その顔は誰から見ても馬鹿にした目だった。

「あぁ!?」

ベラミーがこっちを睨む。ルフィとゾロを一発ずつ殴り、ヤマトの方に歩いていく。ルフィとゾロはその場に倒れ込む。

 

「ヤマト…だめだ、ゲホッ、ケ、ンカを買うな」

ルフィがとぎれとぎれに言うがそれもヤマトを煽る言葉にすぎなかった。

 

「確かにナミには注意されたけどよ…それにこれが無駄なケンカってこともわかってる。でもそれはルフィ達にとってだろ?今来て事情を知らない俺にとっては仲間がやられてるわけだ」

ルフィの方を見ないで言う。ルフィの方を見れないのはきっと俺の頭の中のどっかでは『俺が間違ってる』と思ってるからだと思う。でもやっぱり何もしないなんてできない。

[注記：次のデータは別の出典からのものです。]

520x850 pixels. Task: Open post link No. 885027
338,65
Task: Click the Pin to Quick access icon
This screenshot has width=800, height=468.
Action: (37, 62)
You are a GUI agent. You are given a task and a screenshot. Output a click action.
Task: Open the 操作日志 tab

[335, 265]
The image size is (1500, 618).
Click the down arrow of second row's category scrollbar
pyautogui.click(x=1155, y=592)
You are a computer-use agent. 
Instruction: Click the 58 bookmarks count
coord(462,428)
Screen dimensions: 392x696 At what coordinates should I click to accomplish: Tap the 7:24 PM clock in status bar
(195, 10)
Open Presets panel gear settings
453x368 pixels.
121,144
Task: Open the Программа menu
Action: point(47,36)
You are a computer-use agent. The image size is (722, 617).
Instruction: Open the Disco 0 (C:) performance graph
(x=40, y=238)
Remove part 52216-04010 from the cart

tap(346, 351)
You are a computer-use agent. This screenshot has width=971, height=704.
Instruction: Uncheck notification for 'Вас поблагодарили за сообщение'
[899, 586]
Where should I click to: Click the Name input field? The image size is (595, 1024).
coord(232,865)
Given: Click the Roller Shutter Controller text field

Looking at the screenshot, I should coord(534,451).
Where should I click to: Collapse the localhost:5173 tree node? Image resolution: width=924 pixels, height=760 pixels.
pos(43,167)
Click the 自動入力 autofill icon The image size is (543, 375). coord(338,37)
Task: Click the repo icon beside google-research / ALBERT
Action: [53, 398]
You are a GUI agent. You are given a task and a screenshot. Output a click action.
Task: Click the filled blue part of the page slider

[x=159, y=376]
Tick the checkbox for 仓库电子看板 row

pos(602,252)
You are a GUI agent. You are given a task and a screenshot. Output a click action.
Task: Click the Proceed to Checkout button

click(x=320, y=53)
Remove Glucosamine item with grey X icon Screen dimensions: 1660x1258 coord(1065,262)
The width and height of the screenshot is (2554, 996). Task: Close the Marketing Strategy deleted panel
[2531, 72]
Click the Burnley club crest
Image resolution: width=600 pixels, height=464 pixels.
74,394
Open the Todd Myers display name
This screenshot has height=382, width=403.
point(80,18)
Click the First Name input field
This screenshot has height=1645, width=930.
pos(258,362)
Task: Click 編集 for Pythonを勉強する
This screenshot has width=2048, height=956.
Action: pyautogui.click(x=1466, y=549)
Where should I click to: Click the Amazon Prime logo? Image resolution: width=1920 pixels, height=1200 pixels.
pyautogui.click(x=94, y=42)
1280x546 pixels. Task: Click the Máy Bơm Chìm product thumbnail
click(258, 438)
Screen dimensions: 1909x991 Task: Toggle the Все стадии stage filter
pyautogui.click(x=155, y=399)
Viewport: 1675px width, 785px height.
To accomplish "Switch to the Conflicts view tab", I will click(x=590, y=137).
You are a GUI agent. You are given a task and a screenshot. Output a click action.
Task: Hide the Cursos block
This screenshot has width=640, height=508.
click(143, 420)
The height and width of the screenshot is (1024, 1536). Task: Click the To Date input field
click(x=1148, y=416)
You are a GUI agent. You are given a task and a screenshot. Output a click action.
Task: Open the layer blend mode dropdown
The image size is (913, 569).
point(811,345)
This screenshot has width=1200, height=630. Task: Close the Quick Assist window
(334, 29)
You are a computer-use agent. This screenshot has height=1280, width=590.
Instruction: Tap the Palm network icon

「そんなのほっとくなんて器用な真似、俺にはできねェよ」

自嘲気味に笑うヤマト。

 

 

 

 

 

 

 

 

 

「だから…ごめんな、ルフィ」

 

ベラミーに向かって右手の手のひらを突き出す。

「フィーユ・ダイス、|in the lock(イン ザ ロック)!!」

ヤマトの手から葉が出て来てベラミー取り囲む。

「?」

ベラミーは怪訝そうな顔だ。だがどうせ何もできないと思ってるのか抵抗をするそぶりは見せない。そうしているうちに葉はベラミーを囲みきり、ダイスとなった。ダイスの中にベラミーがいる感じだ。

 

「カラー・セレクト、ヘビー級、コンプレッション!」

ダイスが漆黒に染まる。

 

 

 

 

 

 

 

 

 

 

 

 

 

 

 

 

 

 

 

「…|GRIP(グリップ)」

ギュッとヤマトが拳を握ると

 

 

ベラミーが入っていたダイスはぺちゃんこにつぶれた。